Inflation is tenacious; Belgian economic growth has temporarily ground to a halt, but it is expected to bounce back again from the end of this year
According to the National Bank of Belgium’s spring projections, that were published today, the Belgian economy is set to temporarily lose momentum.
The war in Ukraine and the strict coronavirus lockdowns in China have disrupted global supply chains again and prices of various inputs, not least energy, have risen sharply. The energy shock is a clear setback for the Belgian economy, but it remains resilient. Economic growth is forecast to gather pace again from the end of this year, as the various headwinds moderate.
Inflation turned out tenacious and rose to just under 10% in May. Thanks to the assumed moderation of cost pressure from abroad and in the absence of a strong domestic wage-price spiral, inflation should fall gradually, coming back down under 2% in the autumn of 2023, even though there is a lot more uncertainty than normal.

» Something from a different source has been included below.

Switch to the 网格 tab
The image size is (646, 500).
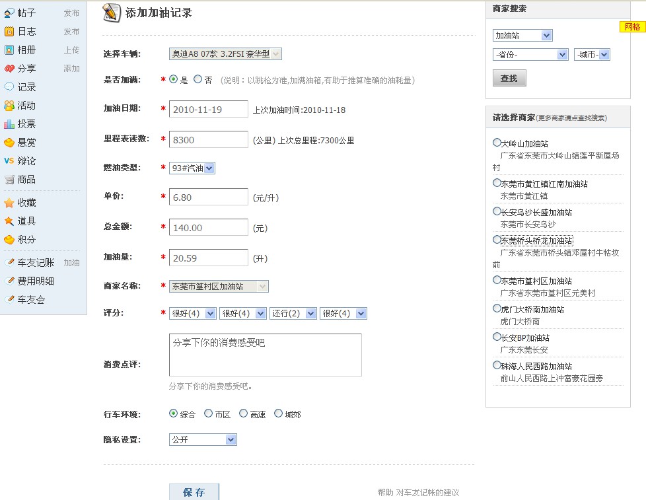pyautogui.click(x=633, y=27)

In the meantime, feeding through via the indexation mechanism, the high prices will admittedly have a big impact on wage costs, which are projected to increase by around 14% by the year 2024. This unprecedentedly strong rise in wage costs is threatening the Belgian economy’s cost competitiveness.
And finally, the budget deficit looks set to remain unsustainably high in the next few years and, if there is no change in policy, is forecast to rise to 5 % of GDP in 2024. Government debt is on a rising path.